** Start of Quoted passage **

# Back Big Man?



## MrFloppy (Jun 25, 2005)

Who should we go after considering we have apparently according to varying estimates spent $3-$5 million on Raja Bell. :cheers:


----------



## BootyKing (Apr 7, 2005)

If we are going to sign another big man someone like Jerome James i think would be a good pick up.


----------



## Tiz (May 9, 2005)

I think the most viable options at this point. Either use the rest of the MLE to offer to Hunter. Or, now that Voskuhl has used his option to package him and Barbosa in trade for either a a decent FC or backup PG. The backup PG would obviously not be needed if we can get someone like Payton or Armstrong with the LLE. Voskuhl and Barbosa gives you about 3mil to play with which could give you some decent size.


----------



## PhatDaddy3100 (Jun 16, 2002)

I am all for just using the rest of the mle to keep hunter, whether or not that will be enough to keep him though is the question.


----------



## Tiz (May 9, 2005)

PhatDaddy3100 said:


> I am all for just using the rest of the mle to keep hunter, whether or not that will be enough to keep him though is the question.


Don't know if that will be possible since Bell is going to eat up most of the MLE based on early estimates.


----------



## MrFloppy (Jun 25, 2005)

Tiz said:


> Don't know if that will be possible since Bell is going to eat up most of the MLE based on early estimates.


What most means is difficult to define because some say most means $3 million others say $5million. So we don't know what we are dealing with to start with.


----------



## Kekai (Jan 12, 2005)

The back up big men in our price sucks. Madsen...Traylor...ZhiZhi....Oh lord help me


----------



## tempe85 (Jan 7, 2005)

I posted in the other thread we might be able to do a sign and trade of Barbosa+Voskuhl for Dan Gadzuric. Probably our best possibility.


----------



## Quills (Jun 18, 2005)

Actully Madsen would be a good fit for your team


----------



## Kekai (Jan 12, 2005)

tempe85 said:


> I posted in the other thread we might be able to do a sign and trade of Barbosa+Voskuhl for Dan Gadzuric. Probably our best possibility.


But then who would be our backup PG? They should throw in Mo Williams or something


----------



## tempe85 (Jan 7, 2005)

Kekai23 said:


> But then who would be our backup PG? They should throw in Mo Williams or something


Unlike Centers there are plenty of backup points available for cheap. One guy like Watson would be great for our team.


----------



## Kekai (Jan 12, 2005)

** End of Quoted passage **
** Start of Extracted material **

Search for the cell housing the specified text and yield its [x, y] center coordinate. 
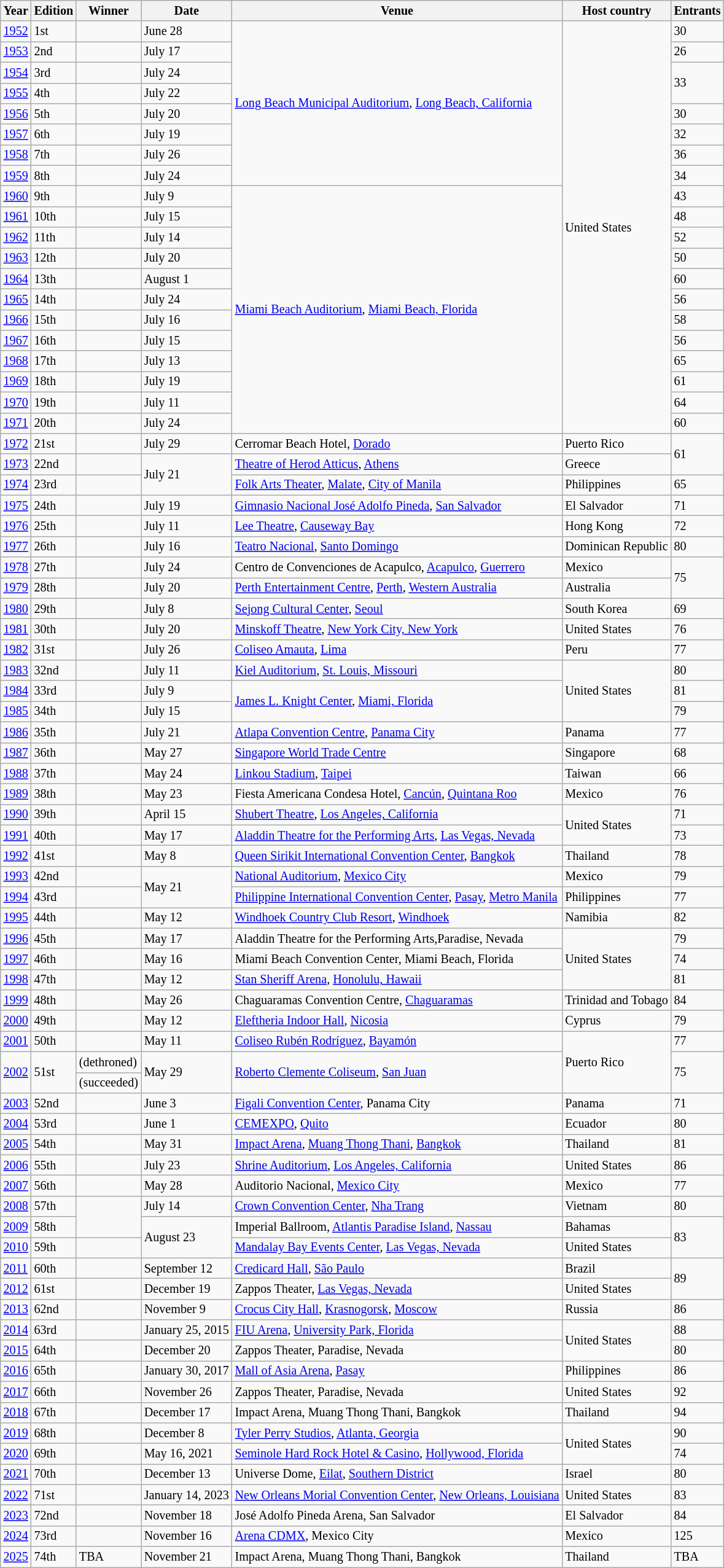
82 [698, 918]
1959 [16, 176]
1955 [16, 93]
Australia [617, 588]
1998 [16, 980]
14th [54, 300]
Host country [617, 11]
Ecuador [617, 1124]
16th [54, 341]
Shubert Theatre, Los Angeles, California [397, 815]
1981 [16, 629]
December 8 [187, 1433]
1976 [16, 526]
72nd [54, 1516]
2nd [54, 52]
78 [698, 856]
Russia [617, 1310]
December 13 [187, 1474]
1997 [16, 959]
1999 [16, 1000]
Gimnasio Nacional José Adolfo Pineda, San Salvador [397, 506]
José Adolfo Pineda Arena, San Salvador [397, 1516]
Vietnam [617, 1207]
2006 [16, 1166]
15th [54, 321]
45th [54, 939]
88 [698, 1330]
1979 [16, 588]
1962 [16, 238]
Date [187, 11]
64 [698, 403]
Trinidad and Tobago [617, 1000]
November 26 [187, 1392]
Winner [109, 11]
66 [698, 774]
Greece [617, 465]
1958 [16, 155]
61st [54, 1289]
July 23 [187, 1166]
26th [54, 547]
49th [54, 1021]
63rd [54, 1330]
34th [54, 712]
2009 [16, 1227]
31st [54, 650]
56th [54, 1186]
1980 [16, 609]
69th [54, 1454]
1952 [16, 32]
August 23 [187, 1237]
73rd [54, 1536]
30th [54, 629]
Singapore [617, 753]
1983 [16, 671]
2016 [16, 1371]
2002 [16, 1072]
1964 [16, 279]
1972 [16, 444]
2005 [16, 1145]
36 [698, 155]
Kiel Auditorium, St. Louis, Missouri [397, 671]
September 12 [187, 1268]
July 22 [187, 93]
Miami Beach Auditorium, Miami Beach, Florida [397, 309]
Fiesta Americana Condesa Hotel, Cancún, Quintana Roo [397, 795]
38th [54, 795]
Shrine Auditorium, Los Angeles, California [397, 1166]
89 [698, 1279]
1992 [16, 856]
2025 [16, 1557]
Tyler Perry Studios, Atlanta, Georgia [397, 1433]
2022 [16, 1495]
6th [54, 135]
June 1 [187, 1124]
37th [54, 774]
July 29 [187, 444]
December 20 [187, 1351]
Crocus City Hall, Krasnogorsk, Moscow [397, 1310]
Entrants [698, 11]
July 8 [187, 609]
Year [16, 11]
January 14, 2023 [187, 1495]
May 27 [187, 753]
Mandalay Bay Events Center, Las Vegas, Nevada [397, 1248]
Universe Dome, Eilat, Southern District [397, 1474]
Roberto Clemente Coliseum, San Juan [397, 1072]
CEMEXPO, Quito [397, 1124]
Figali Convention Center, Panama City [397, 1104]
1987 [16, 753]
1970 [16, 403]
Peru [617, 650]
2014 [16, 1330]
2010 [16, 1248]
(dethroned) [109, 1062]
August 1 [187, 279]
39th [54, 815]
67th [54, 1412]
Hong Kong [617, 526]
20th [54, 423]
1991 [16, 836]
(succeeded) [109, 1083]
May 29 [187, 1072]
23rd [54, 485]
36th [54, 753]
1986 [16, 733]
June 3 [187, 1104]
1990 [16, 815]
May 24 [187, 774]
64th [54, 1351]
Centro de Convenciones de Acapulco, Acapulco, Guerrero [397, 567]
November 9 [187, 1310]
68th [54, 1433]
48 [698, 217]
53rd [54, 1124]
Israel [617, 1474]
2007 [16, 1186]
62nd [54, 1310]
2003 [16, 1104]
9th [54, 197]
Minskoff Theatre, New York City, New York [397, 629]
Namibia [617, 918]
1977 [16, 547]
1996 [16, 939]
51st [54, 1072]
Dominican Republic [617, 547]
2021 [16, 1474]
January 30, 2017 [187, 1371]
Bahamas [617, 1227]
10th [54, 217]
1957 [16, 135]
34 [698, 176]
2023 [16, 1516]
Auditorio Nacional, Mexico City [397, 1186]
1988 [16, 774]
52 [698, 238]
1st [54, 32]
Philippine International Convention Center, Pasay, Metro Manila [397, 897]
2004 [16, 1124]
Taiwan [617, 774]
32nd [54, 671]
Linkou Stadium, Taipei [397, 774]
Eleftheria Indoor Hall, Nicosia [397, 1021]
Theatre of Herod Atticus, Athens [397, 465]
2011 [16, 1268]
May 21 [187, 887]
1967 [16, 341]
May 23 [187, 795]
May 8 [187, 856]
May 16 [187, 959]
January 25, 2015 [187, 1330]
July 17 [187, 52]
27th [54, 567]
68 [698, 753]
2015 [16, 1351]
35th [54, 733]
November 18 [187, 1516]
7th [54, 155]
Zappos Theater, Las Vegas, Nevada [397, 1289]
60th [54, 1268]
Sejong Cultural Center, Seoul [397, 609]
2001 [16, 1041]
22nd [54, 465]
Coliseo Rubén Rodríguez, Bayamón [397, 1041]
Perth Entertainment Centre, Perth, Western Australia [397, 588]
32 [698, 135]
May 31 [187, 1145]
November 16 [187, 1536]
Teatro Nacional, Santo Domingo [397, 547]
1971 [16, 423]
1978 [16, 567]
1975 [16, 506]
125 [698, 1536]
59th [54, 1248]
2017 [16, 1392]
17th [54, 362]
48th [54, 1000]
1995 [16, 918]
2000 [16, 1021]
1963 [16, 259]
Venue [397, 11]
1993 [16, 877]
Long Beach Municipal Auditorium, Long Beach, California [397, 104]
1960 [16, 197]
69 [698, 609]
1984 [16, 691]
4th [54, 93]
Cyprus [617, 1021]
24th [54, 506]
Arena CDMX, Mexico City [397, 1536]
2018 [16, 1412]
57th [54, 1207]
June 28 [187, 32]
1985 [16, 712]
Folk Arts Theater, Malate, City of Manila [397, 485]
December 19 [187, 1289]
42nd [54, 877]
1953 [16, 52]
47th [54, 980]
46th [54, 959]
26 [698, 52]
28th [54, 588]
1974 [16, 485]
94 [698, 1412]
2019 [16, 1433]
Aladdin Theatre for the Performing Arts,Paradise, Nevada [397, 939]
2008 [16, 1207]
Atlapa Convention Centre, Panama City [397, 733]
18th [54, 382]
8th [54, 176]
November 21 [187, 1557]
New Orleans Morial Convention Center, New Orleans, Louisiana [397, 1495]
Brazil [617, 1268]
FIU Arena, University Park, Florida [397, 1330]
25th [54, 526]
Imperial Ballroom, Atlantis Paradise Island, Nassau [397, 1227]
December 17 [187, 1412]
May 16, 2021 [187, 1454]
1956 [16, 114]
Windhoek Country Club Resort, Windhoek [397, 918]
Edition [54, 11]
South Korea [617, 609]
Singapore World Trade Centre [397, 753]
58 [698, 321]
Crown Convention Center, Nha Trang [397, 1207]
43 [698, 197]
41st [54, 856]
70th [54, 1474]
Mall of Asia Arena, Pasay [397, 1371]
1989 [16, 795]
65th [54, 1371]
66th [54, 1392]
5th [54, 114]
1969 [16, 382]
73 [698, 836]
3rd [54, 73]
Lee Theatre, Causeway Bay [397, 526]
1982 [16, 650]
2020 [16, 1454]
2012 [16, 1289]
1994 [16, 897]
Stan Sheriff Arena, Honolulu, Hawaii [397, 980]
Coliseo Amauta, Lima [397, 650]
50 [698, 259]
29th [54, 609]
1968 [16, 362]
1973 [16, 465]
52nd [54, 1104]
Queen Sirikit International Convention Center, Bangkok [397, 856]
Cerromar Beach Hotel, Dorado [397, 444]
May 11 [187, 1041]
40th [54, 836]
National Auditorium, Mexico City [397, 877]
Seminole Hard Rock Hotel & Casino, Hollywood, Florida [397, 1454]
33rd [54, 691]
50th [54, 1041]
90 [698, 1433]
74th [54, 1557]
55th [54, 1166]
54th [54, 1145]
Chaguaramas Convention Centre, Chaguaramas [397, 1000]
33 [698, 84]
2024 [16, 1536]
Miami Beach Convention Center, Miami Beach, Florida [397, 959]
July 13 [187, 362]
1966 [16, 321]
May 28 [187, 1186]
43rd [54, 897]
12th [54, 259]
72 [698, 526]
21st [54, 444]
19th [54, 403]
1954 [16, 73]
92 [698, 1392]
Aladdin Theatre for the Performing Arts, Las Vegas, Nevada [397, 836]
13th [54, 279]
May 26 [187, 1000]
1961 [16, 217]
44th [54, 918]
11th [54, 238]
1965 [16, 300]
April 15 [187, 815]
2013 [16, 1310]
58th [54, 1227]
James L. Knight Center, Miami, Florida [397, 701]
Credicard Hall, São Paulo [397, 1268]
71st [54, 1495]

** End of Extracted material **
** Start of Extracted material **

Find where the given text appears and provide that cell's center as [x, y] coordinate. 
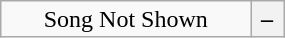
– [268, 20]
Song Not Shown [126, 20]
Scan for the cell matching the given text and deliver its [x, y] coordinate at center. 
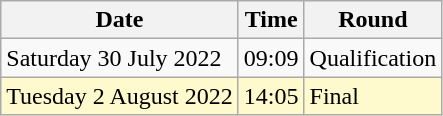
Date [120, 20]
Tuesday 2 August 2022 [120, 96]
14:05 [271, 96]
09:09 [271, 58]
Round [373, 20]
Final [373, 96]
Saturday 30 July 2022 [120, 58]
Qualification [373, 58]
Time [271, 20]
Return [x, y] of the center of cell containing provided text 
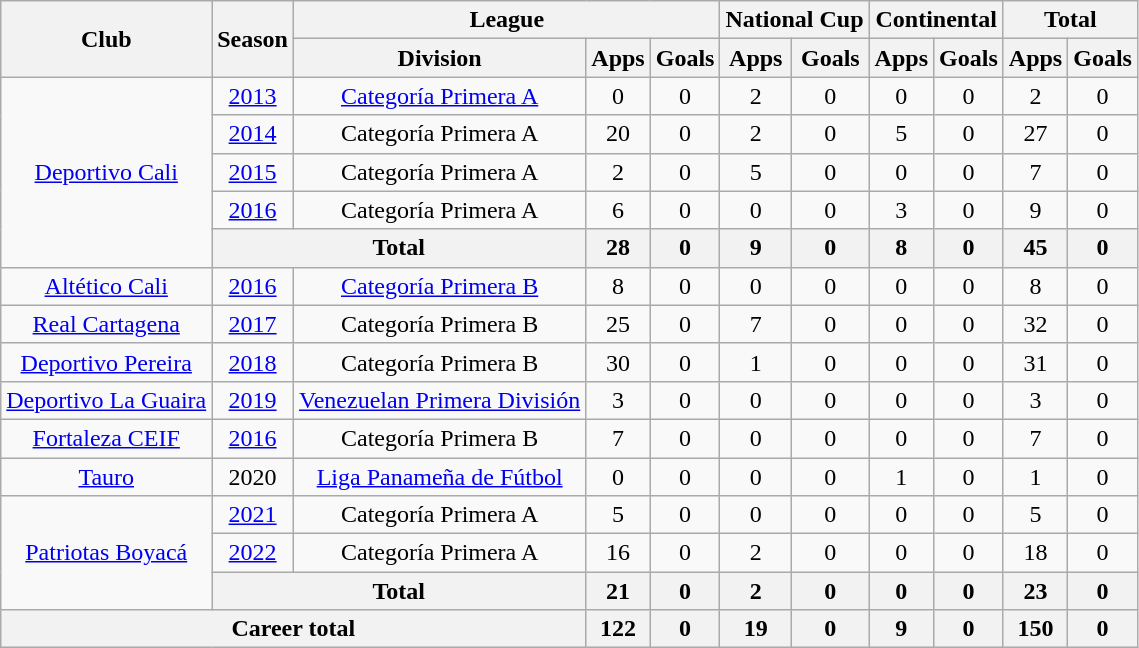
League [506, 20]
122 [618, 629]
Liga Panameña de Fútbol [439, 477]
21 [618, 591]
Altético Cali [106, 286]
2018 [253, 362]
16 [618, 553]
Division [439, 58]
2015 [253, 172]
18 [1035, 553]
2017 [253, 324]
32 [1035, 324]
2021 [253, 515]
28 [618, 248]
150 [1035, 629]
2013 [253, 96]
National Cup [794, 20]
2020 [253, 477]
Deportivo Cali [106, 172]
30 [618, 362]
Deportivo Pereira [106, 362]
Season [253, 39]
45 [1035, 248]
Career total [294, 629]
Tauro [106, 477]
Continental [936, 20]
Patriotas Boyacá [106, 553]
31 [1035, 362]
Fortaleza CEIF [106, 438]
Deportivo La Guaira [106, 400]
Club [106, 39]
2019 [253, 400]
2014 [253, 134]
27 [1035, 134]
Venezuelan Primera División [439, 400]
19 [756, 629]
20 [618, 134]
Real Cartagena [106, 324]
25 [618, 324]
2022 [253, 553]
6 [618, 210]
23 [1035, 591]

** End of Extracted material **

### Directions
In the forum thread about signing a backup big man, list every player named in the post that begins "I think the most viable options at this point."

### Output for this exercise
Hunter, Voskuhl, Barbosa, Payton, Armstrong